■ **WORK TO COMPLETE**: Only the lines containing "computer" belong in the answer; find them in the material below.

========================================

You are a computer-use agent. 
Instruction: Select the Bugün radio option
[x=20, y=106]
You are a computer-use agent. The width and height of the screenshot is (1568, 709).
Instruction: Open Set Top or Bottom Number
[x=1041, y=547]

========================================

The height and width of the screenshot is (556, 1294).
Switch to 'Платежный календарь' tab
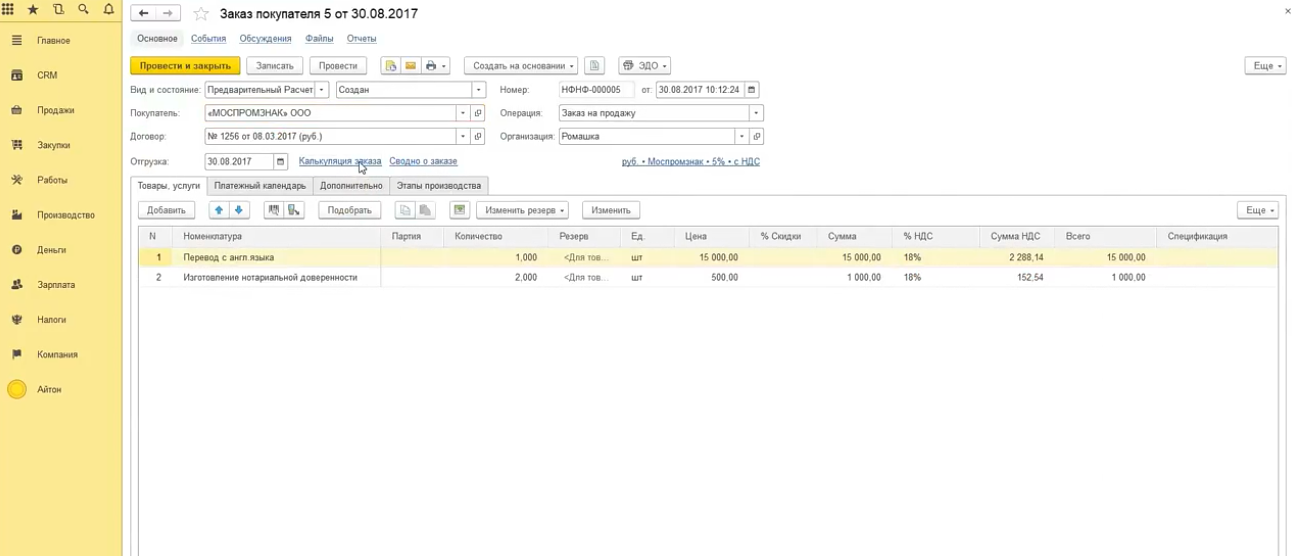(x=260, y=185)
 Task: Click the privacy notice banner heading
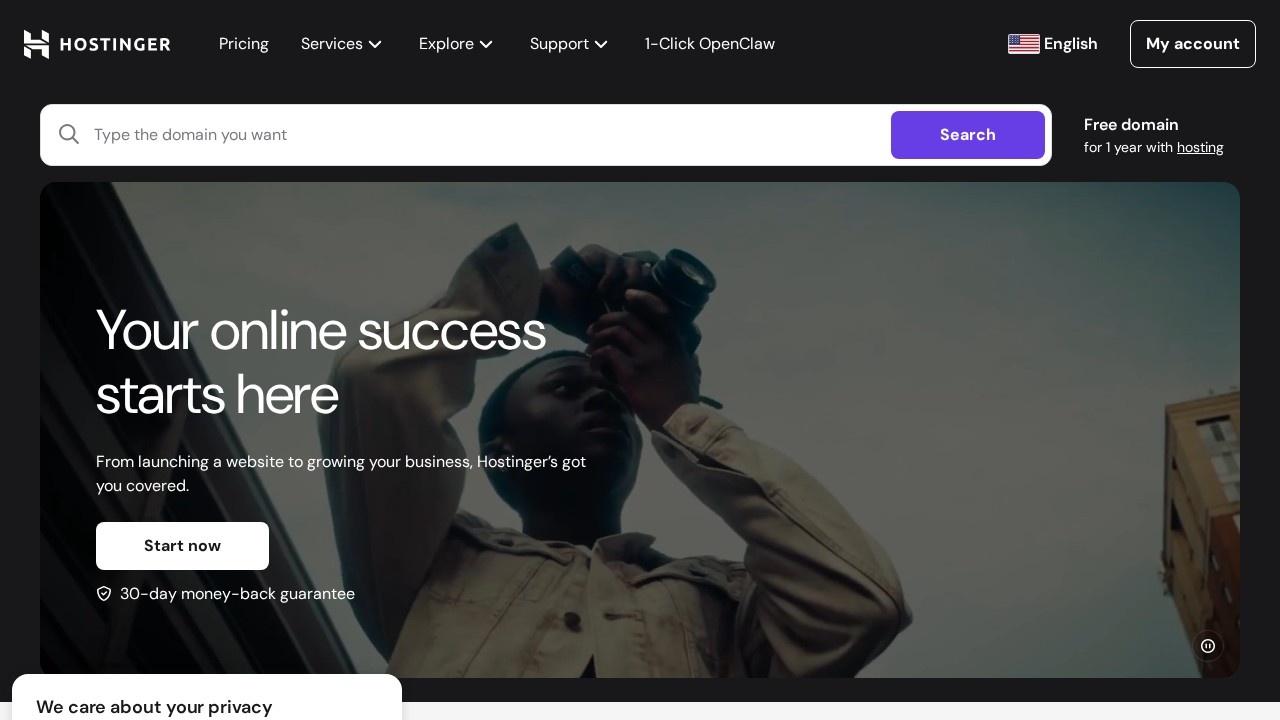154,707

========================================

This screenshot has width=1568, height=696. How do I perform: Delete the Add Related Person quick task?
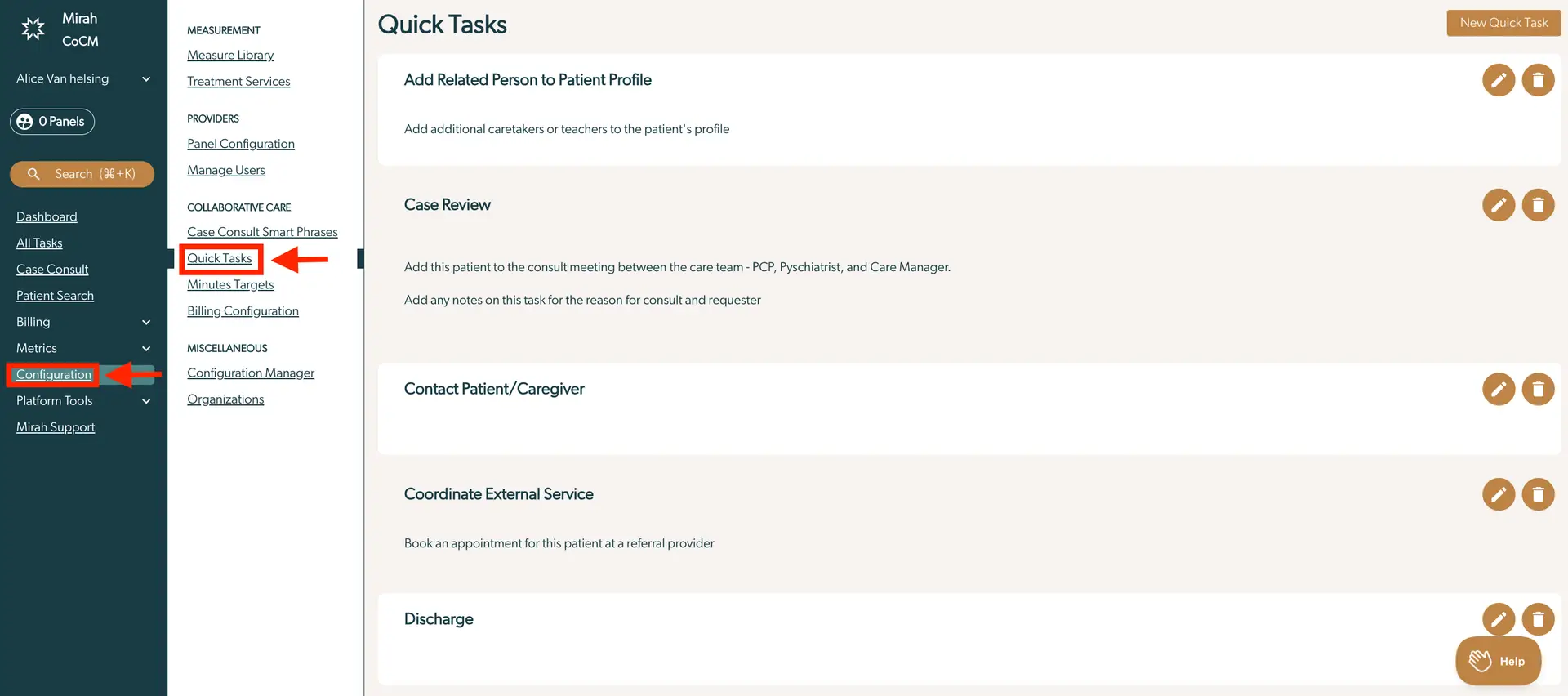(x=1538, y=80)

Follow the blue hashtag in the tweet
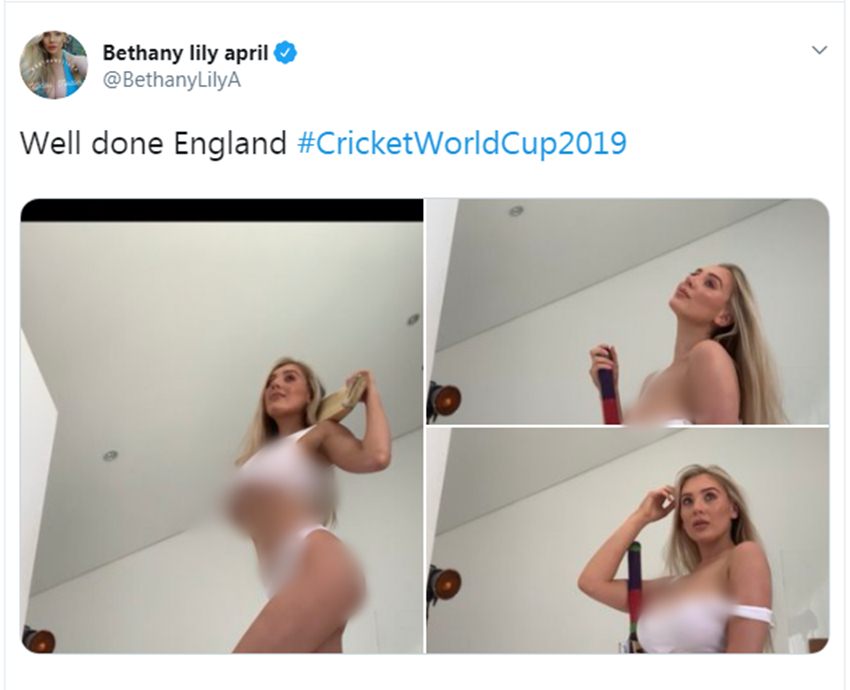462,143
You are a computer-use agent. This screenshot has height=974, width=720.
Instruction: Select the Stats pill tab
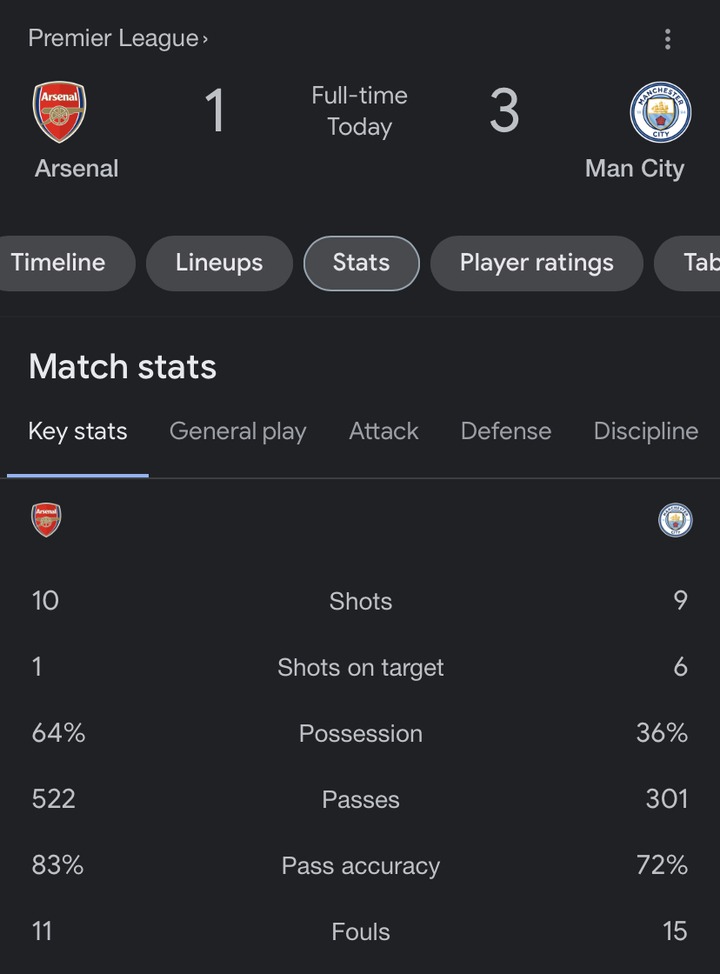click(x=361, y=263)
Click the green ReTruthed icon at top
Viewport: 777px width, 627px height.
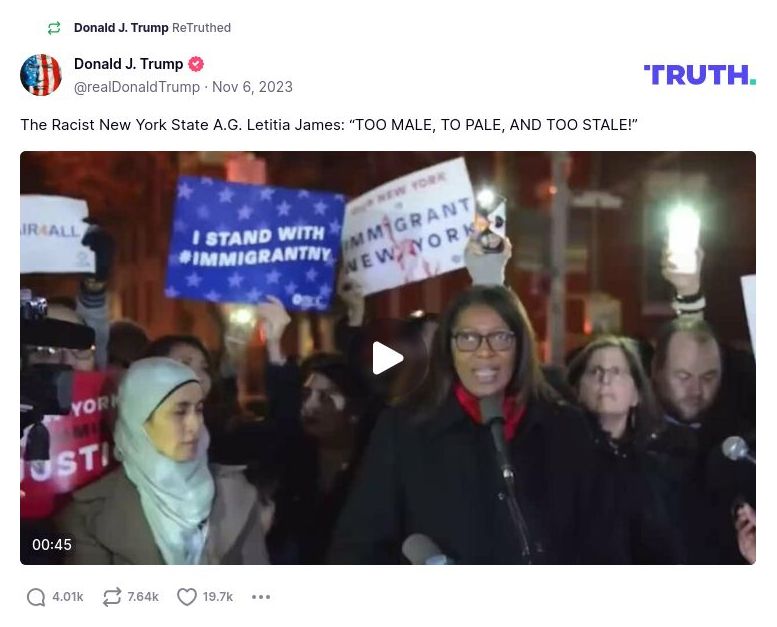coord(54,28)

========================================

■ **THE ANSWER**:
You are a computer-use agent. 
You are a computer-use agent. The width and height of the screenshot is (1568, 709).
You are a computer-use agent. This screenshot has height=974, width=720.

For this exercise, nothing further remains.